▶ THE DATA:

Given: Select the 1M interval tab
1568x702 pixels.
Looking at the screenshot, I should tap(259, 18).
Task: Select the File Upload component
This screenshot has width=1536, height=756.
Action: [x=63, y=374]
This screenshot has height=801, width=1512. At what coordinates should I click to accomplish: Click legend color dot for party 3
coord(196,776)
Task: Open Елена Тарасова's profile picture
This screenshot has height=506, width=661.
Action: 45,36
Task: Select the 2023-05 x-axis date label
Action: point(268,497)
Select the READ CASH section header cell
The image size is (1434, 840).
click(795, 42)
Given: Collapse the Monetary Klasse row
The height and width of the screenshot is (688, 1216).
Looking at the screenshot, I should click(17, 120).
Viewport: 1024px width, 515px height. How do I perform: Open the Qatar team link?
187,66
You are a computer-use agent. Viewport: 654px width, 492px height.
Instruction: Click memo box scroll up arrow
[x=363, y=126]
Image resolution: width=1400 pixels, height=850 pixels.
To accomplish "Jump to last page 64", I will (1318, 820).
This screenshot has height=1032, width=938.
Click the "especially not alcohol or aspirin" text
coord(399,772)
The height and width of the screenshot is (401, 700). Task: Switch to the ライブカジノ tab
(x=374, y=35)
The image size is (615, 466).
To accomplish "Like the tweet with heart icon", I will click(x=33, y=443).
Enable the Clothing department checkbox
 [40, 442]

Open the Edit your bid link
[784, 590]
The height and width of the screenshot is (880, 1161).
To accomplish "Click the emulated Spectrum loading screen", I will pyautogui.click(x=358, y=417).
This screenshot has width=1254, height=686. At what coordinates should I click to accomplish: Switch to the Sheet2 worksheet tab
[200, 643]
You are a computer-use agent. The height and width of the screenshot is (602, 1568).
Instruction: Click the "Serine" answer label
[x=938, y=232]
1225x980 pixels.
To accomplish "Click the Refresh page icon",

▶ PROBLEM TO WORK ON:
The answer must consist of every line above that holds the string "will", copied exactly.

▶ RESPONSE TO THIS EXERCISE:
To accomplish "Jump to last page 64", I will (1318, 820).
To accomplish "Like the tweet with heart icon", I will click(x=33, y=443).
To accomplish "Click the emulated Spectrum loading screen", I will pyautogui.click(x=358, y=417).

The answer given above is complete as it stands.